__Problem description__.
Produce a word-for-word copy of the lines from the one that contains "Task: Click the account avatar icon" to the final line of the data below, with all pictures dropped.

== Segment start ==

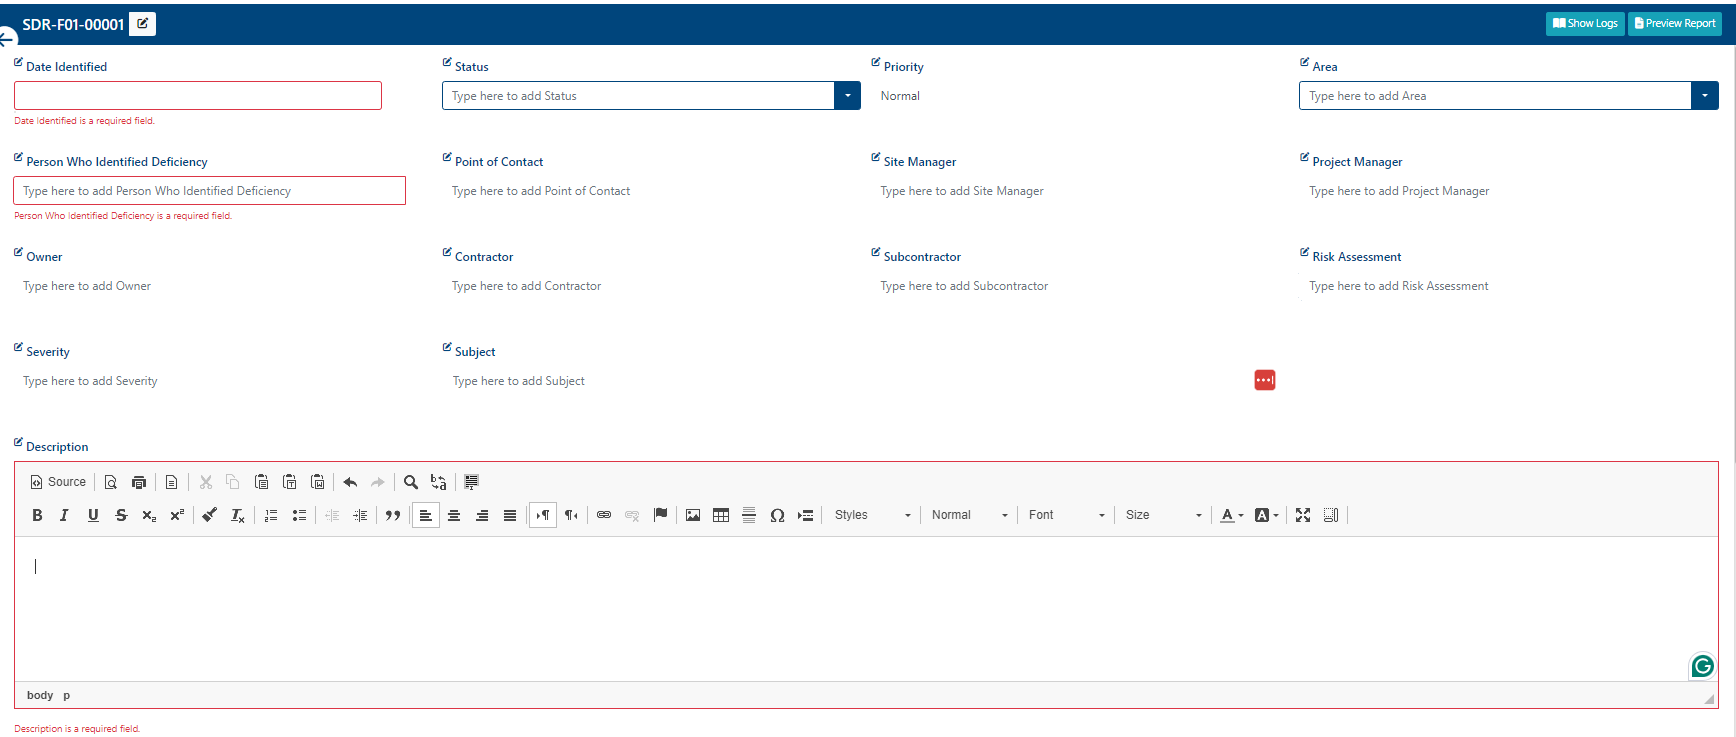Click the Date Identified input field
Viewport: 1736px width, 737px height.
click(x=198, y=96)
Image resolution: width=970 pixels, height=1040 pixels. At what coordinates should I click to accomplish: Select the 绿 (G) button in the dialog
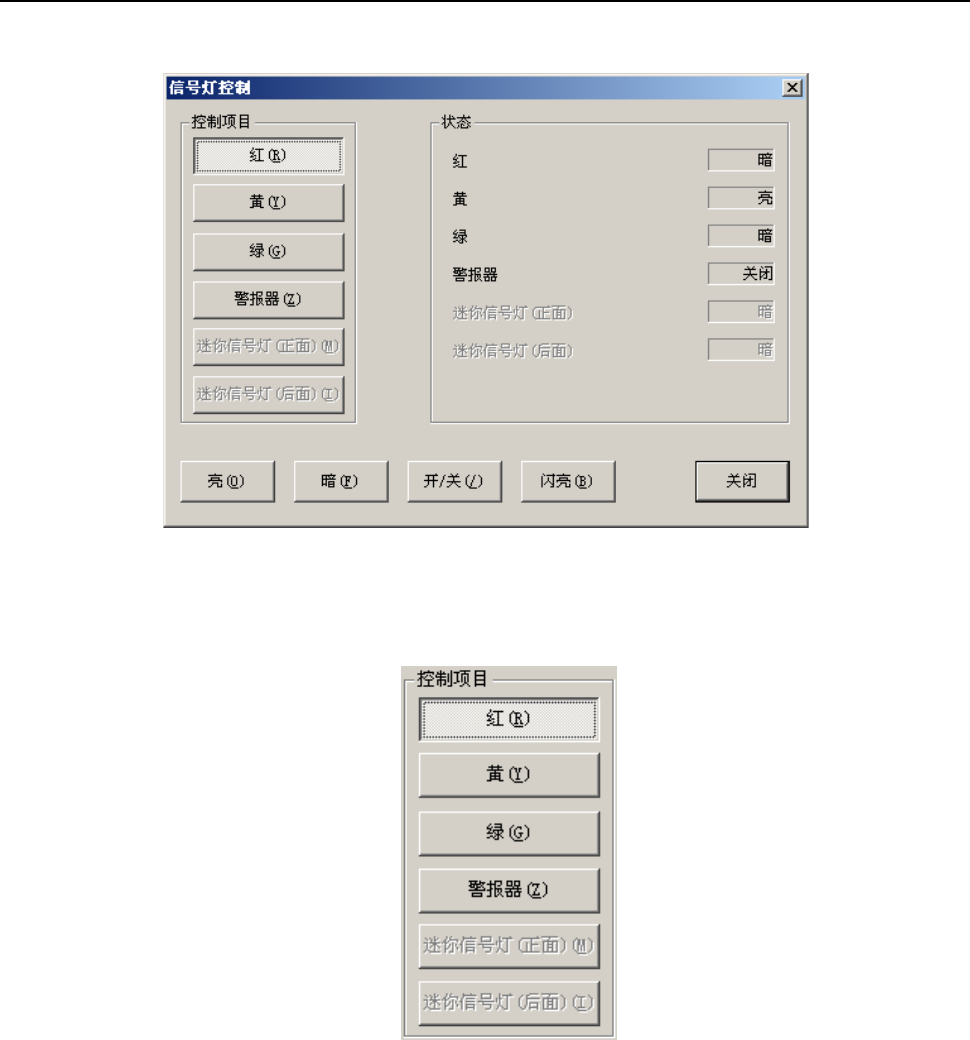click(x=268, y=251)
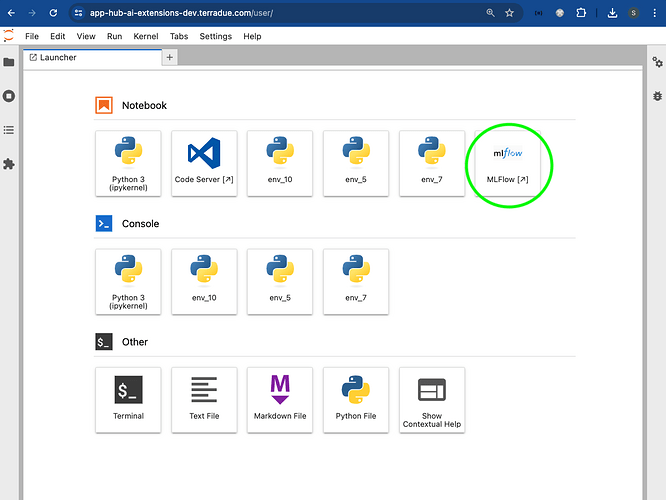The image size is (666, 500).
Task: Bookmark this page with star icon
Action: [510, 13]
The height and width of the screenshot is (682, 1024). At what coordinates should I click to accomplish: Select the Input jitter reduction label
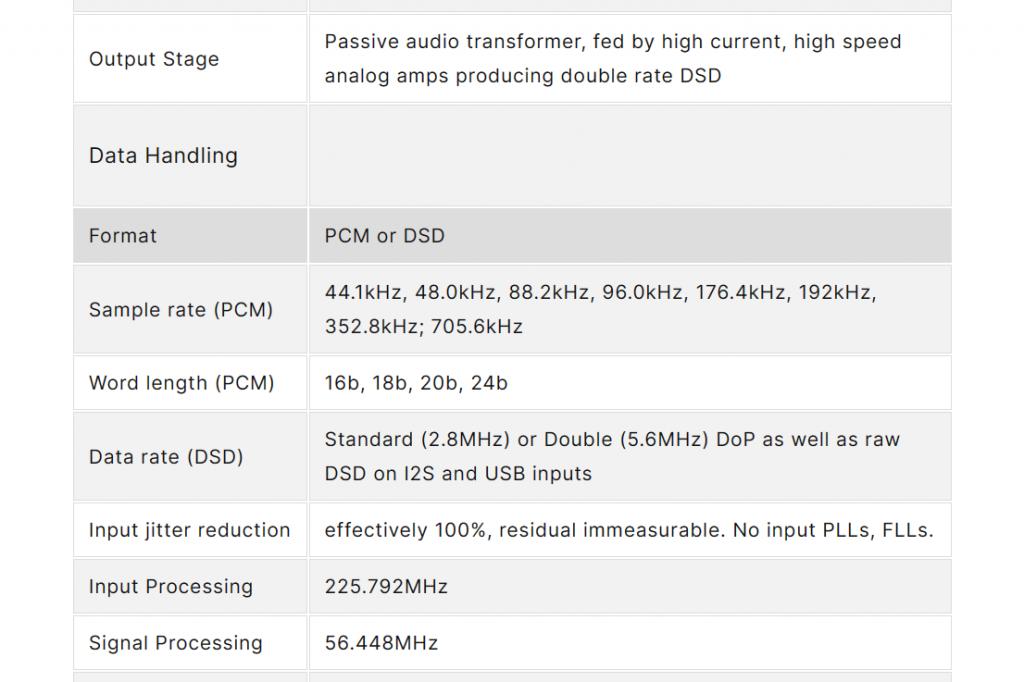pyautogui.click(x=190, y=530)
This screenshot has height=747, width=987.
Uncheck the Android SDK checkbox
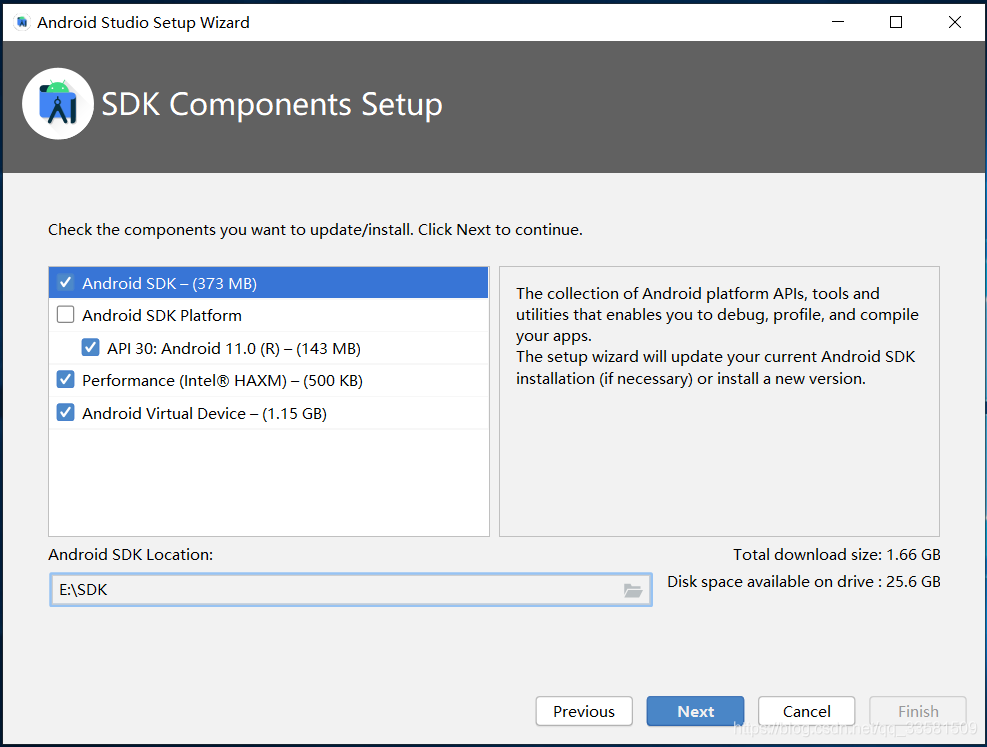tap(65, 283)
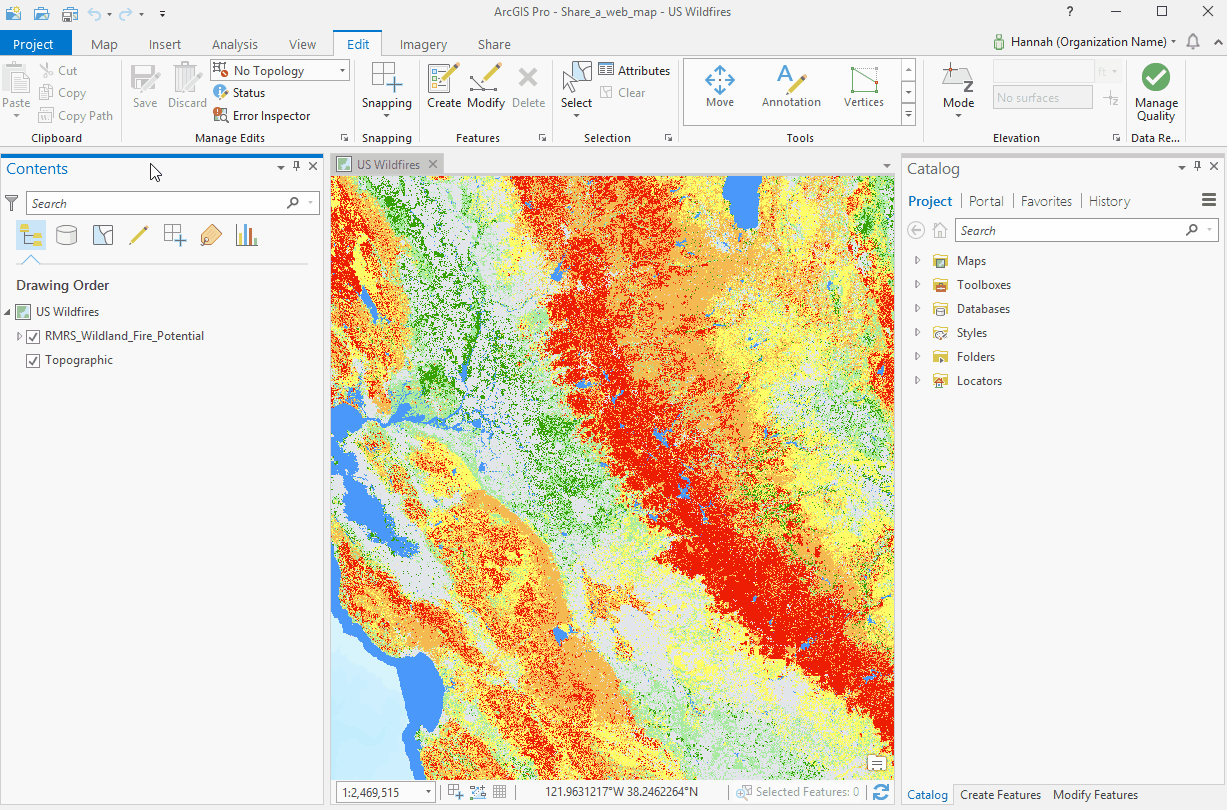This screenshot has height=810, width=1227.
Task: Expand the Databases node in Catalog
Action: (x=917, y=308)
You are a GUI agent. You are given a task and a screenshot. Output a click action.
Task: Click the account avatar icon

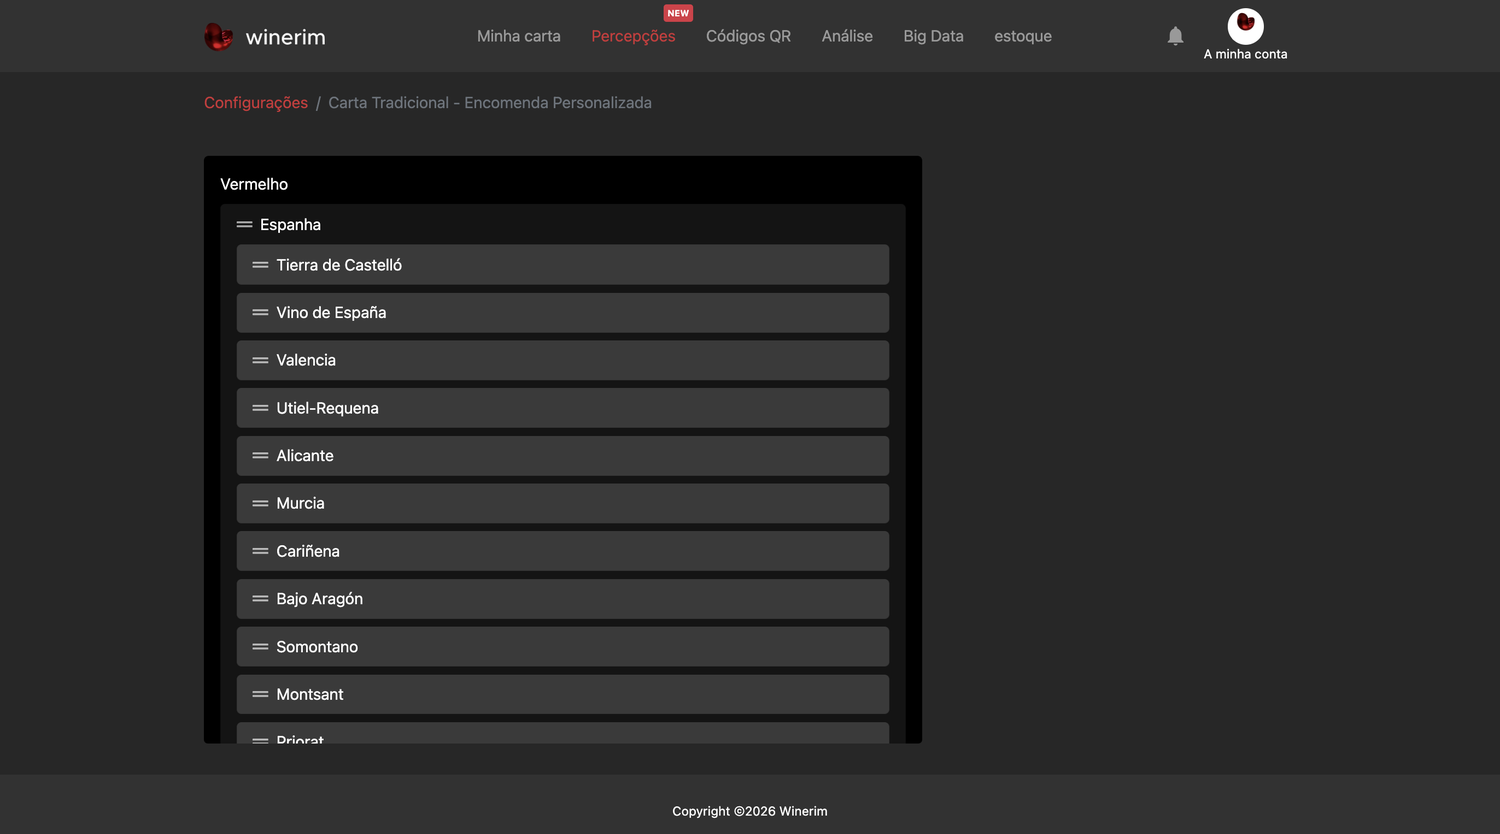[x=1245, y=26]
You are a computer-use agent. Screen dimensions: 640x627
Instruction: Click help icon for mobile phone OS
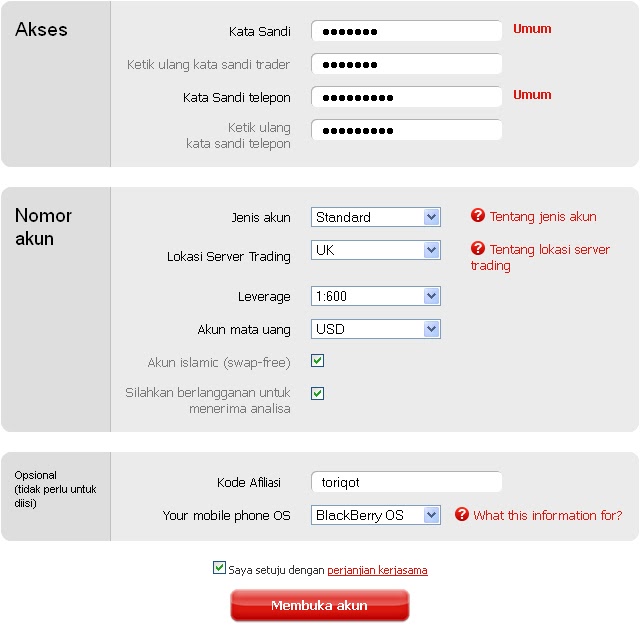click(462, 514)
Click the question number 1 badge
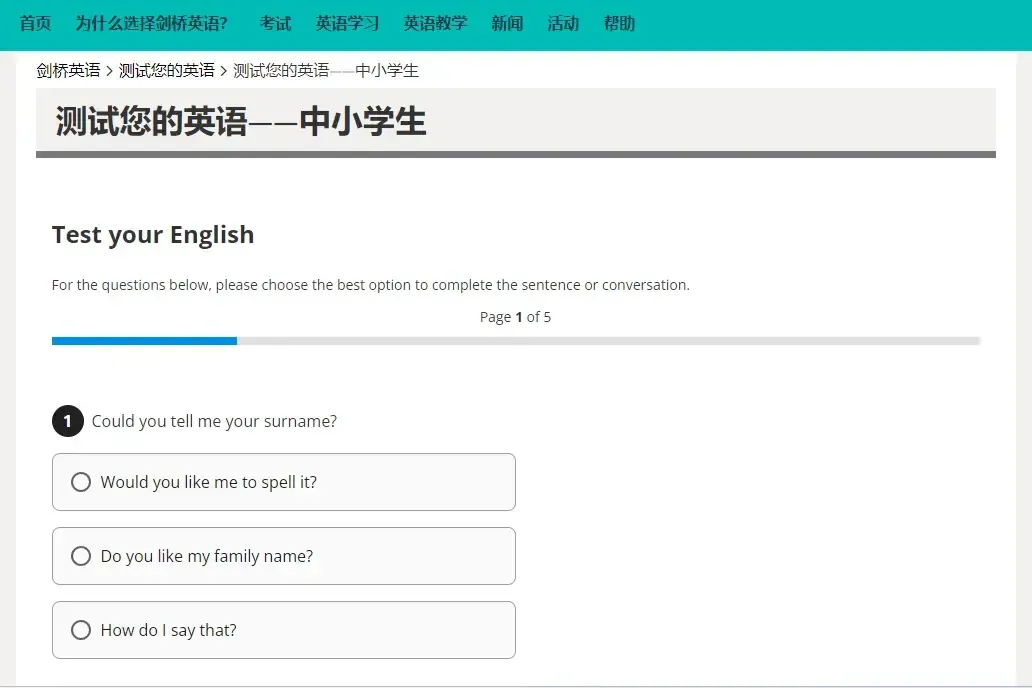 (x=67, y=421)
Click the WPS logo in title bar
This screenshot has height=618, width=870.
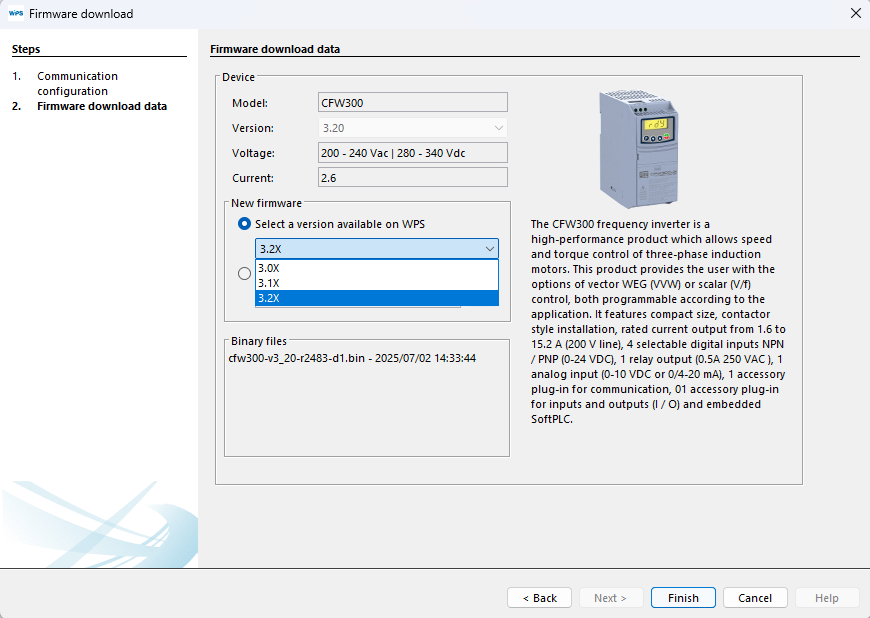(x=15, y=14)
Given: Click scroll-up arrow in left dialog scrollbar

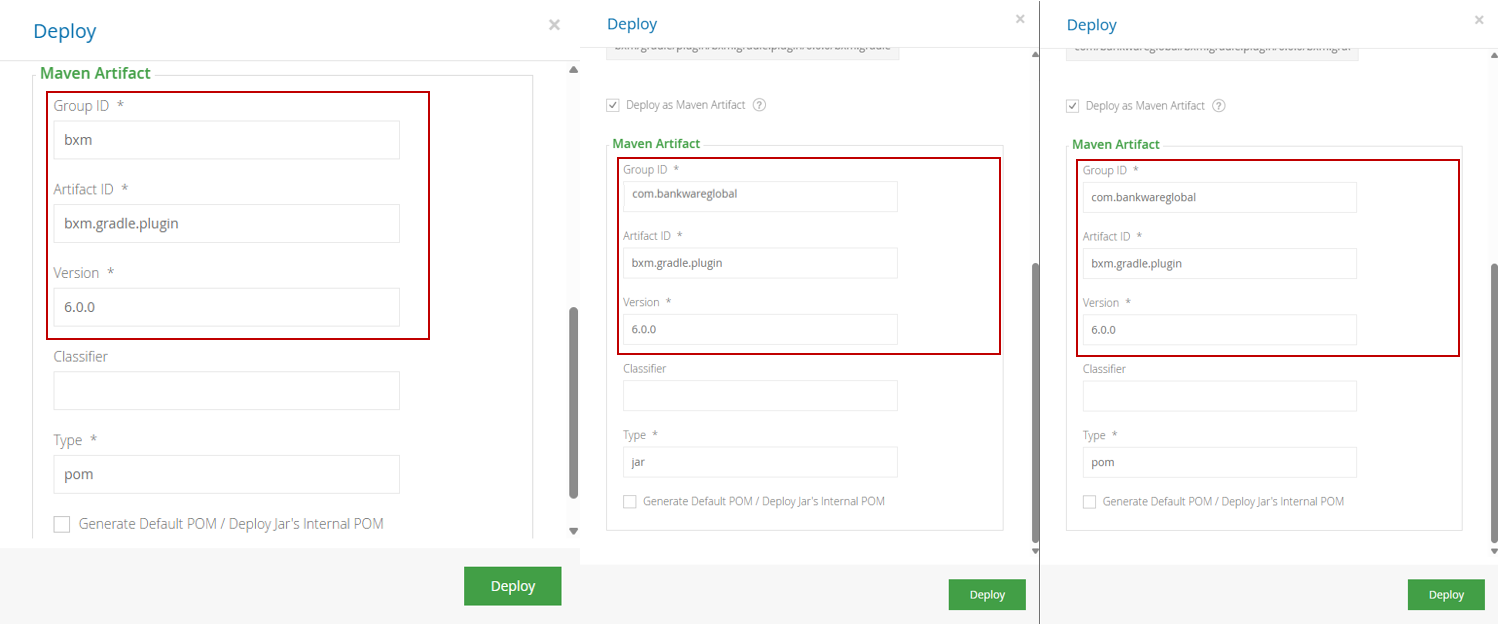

== Segment end ==

__Answer to this task__.
Task: Click the account avatar icon

[x=1245, y=26]
You are a computer-use agent. Screen dimensions: 640x627
Instruction: Click help icon for mobile phone OS
click(462, 514)
Click the question number 1 badge
 (x=67, y=421)
Click the WPS logo in title bar
This screenshot has height=618, width=870.
(x=15, y=14)
Given: Click scroll-up arrow in left dialog scrollbar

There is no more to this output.